> [STATED GOAL] Copy the records word for word, from their first line through the line containing "Action: pyautogui.click(x=239, y=270)", and stop there.

> [THE DATA]
• • •
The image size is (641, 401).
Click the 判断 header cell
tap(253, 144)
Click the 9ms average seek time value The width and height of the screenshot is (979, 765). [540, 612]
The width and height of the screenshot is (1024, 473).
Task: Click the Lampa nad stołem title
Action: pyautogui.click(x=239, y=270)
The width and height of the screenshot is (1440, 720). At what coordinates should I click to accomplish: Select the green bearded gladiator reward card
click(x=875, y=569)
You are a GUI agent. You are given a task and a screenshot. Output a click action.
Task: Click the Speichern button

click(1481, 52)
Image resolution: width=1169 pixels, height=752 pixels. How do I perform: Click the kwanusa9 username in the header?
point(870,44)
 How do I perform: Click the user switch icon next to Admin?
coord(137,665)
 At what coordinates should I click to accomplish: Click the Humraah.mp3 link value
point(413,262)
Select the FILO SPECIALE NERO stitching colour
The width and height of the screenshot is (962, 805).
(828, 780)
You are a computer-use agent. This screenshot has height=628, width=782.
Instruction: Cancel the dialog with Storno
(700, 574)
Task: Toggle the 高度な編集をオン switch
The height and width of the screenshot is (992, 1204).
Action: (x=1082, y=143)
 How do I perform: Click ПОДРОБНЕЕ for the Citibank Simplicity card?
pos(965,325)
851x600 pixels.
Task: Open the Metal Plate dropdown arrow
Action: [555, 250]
• • •
> [SOLUTION]
The image size is (641, 401).
Click the 判断 header cell
tap(253, 144)
Click the 9ms average seek time value The width and height of the screenshot is (979, 765). [540, 612]
The width and height of the screenshot is (1024, 473).
Task: Click the Lampa nad stołem title
Action: pyautogui.click(x=239, y=270)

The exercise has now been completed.